> Exercise: Reproduce the listing below line for line, with every character unchanged. Leave the pictures out of your copy.

━━━ Data listing

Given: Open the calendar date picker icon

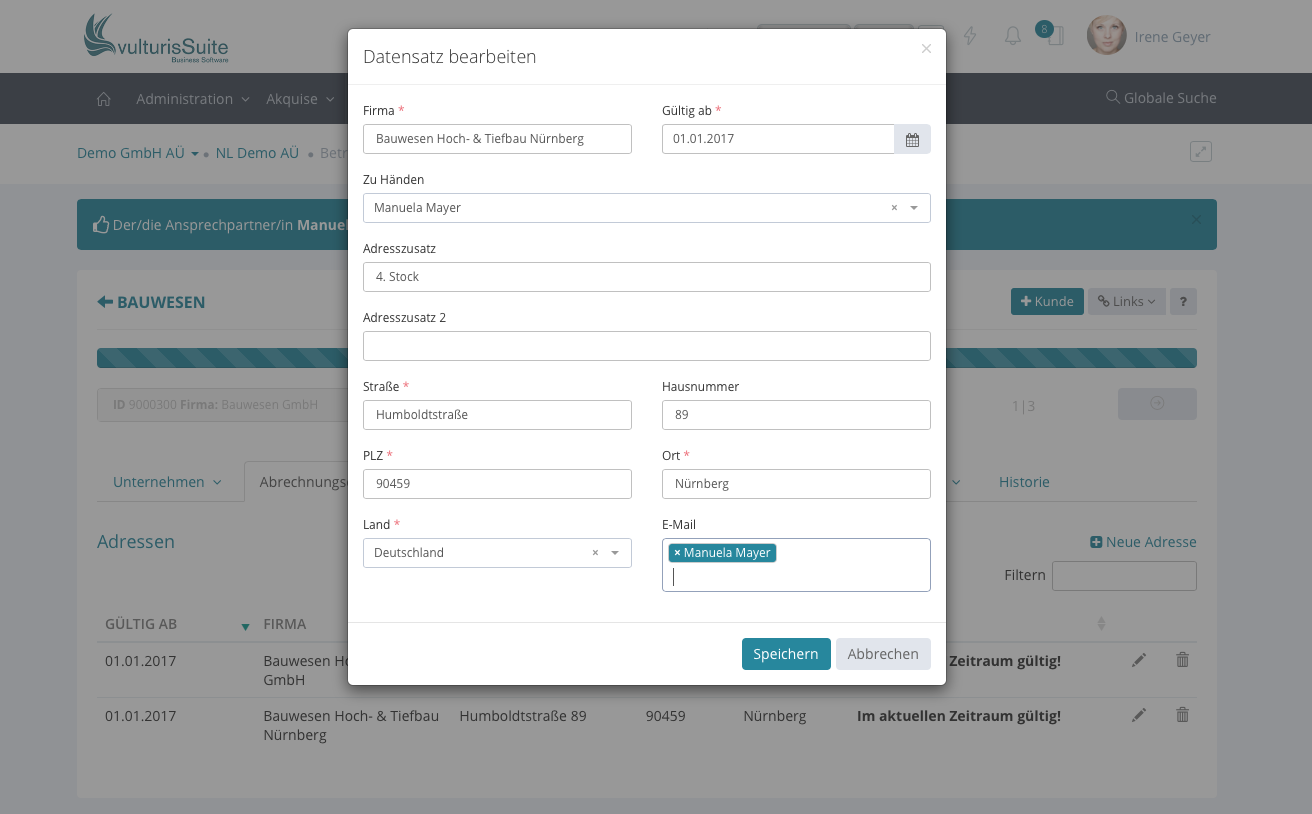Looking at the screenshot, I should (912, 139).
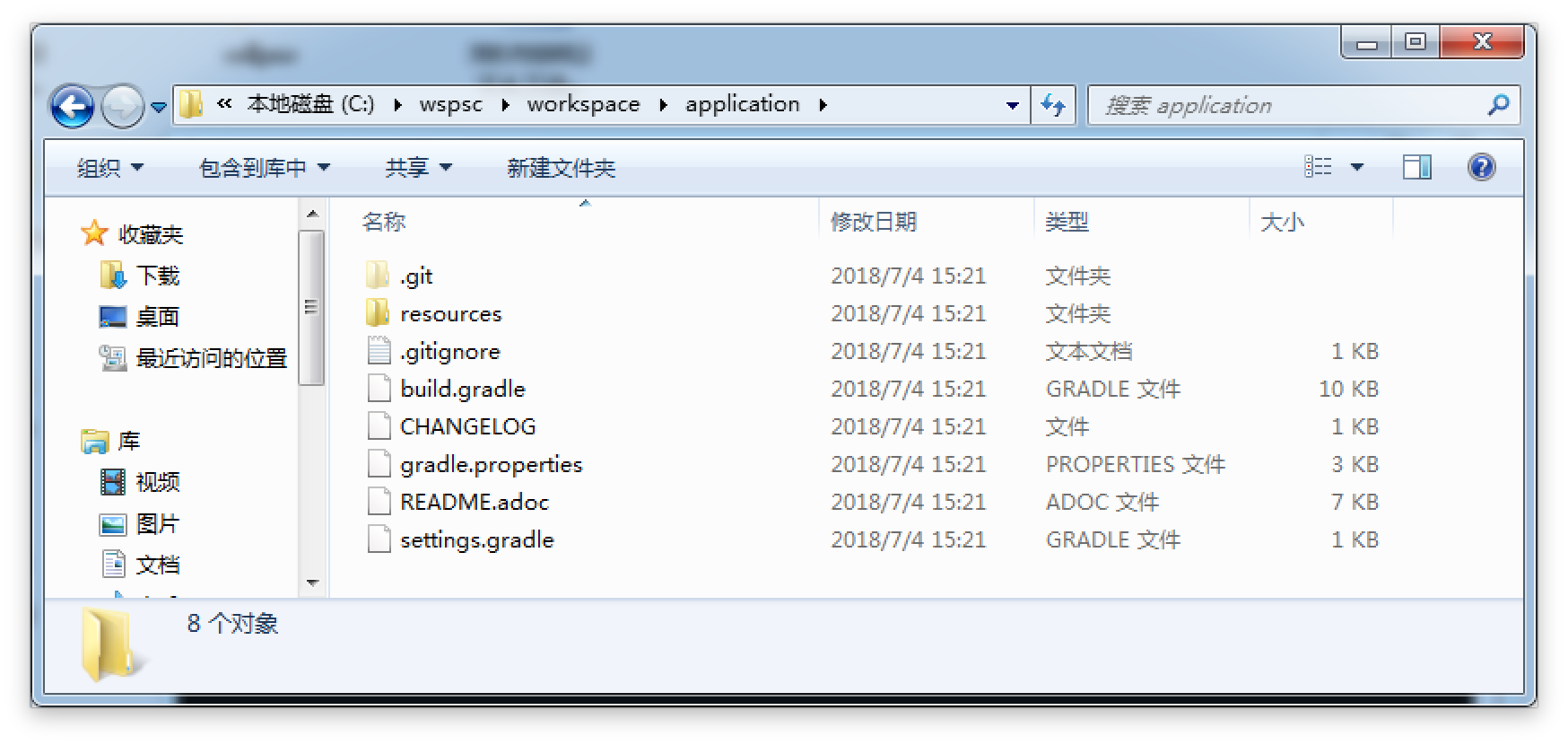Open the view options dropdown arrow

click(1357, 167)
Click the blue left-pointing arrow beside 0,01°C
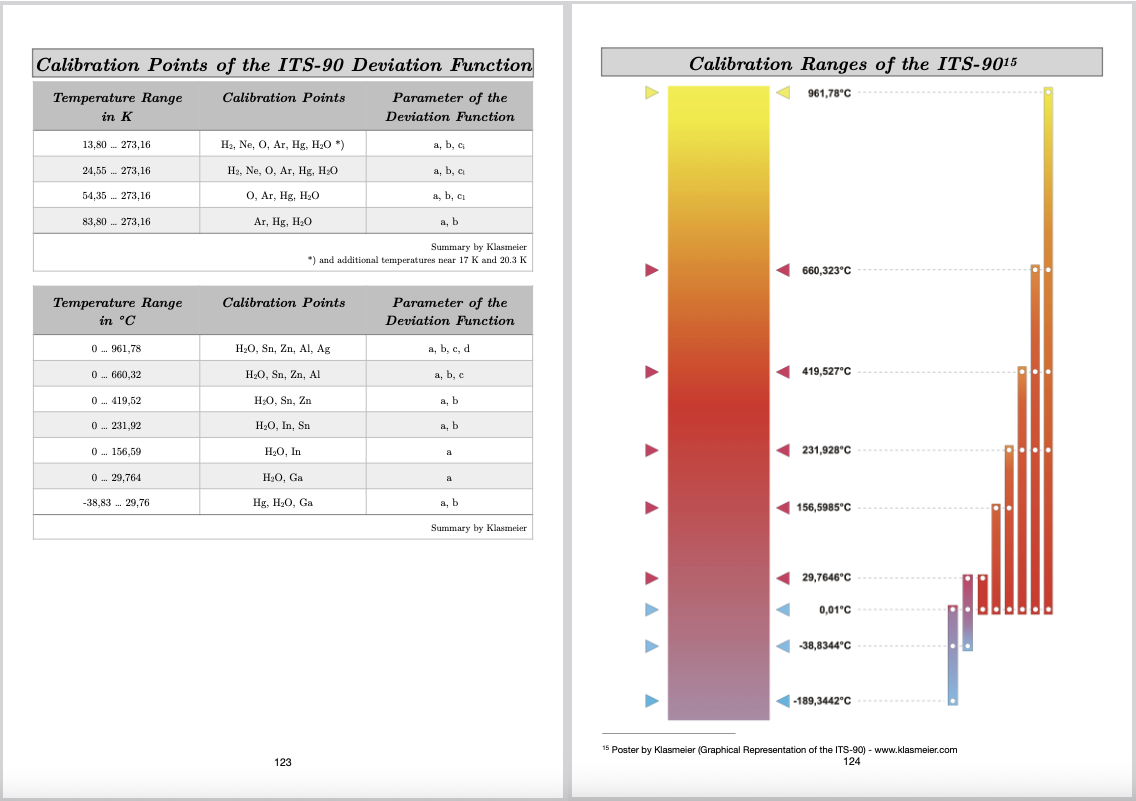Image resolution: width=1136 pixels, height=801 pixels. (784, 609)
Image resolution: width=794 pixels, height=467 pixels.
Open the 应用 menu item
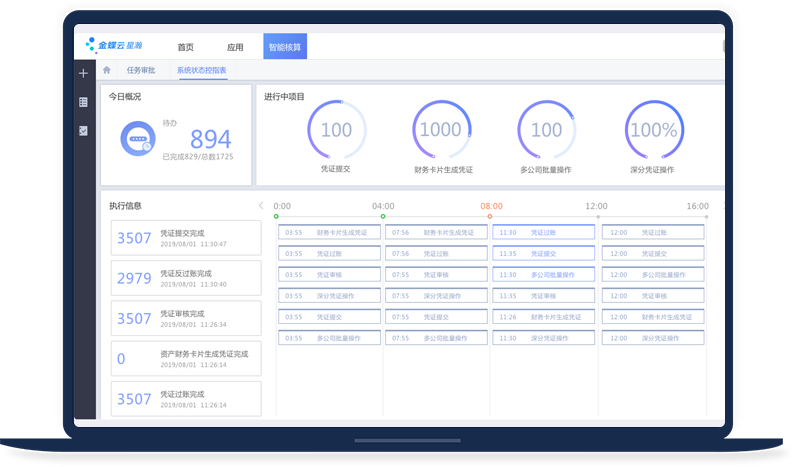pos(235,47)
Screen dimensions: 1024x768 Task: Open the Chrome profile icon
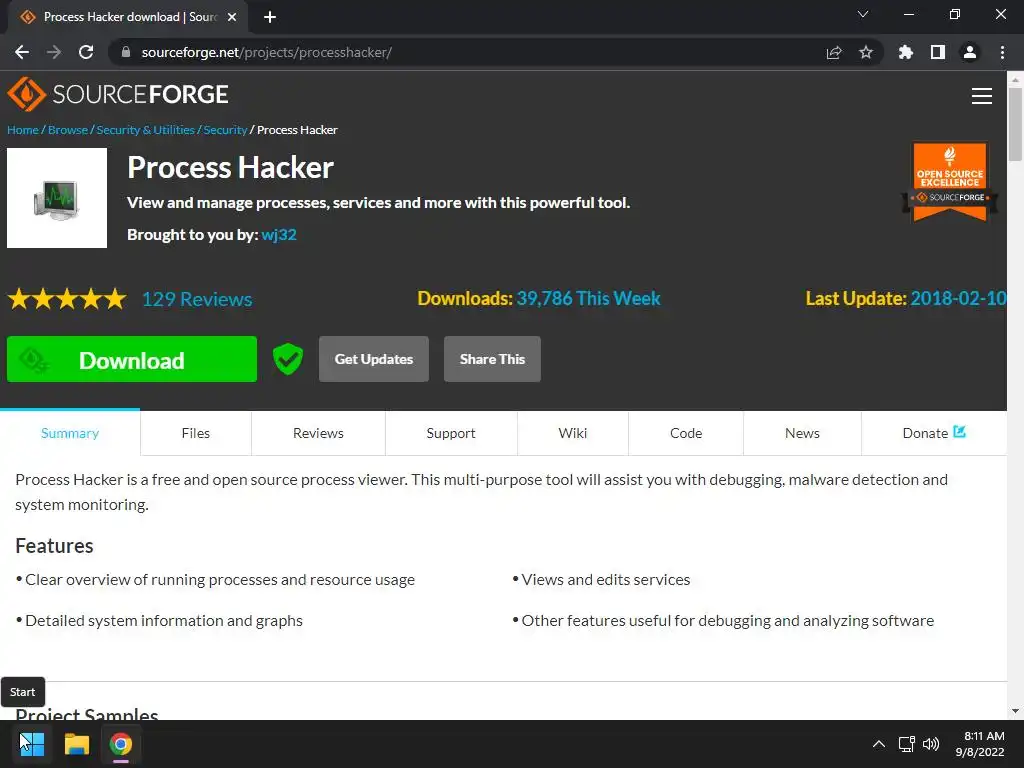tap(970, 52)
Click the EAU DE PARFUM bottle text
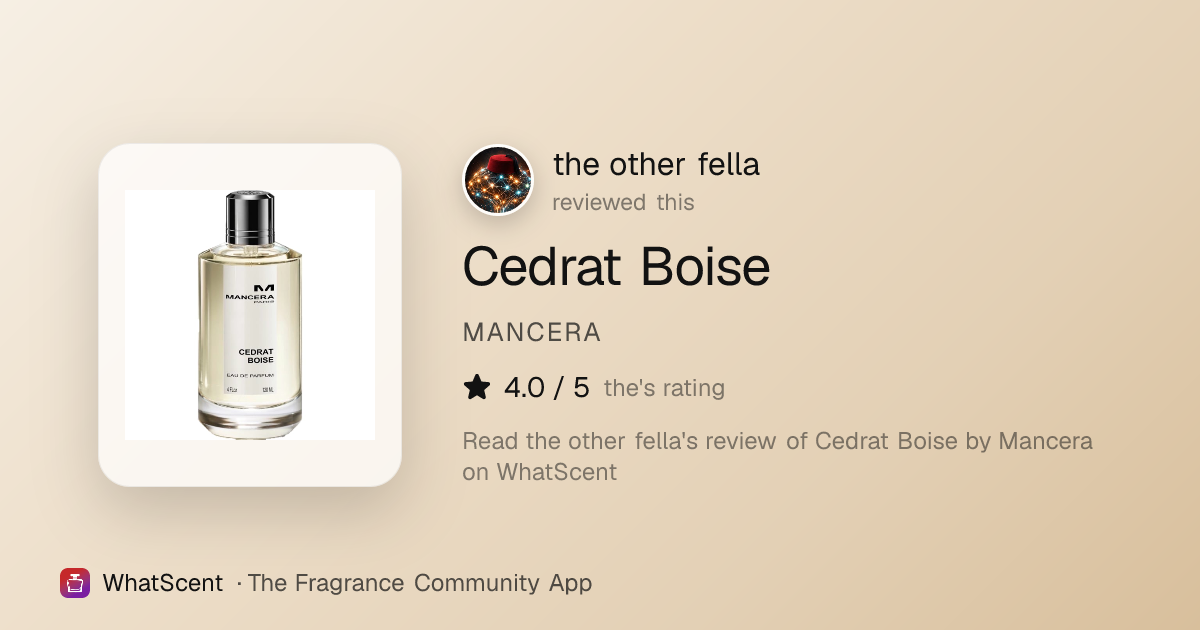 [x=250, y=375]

━━━━━━

> Full answer:
Given: Open the calendar date picker icon

Looking at the screenshot, I should (912, 139).
Open the view options dropdown arrow

click(1357, 167)
Click the blue left-pointing arrow beside 0,01°C
Image resolution: width=1136 pixels, height=801 pixels. (784, 609)
Image resolution: width=794 pixels, height=467 pixels.
Open the 应用 menu item
pos(235,47)
Screen dimensions: 1024x768 Task: Open the Chrome profile icon
tap(970, 52)
Click the EAU DE PARFUM bottle text
 [x=250, y=375]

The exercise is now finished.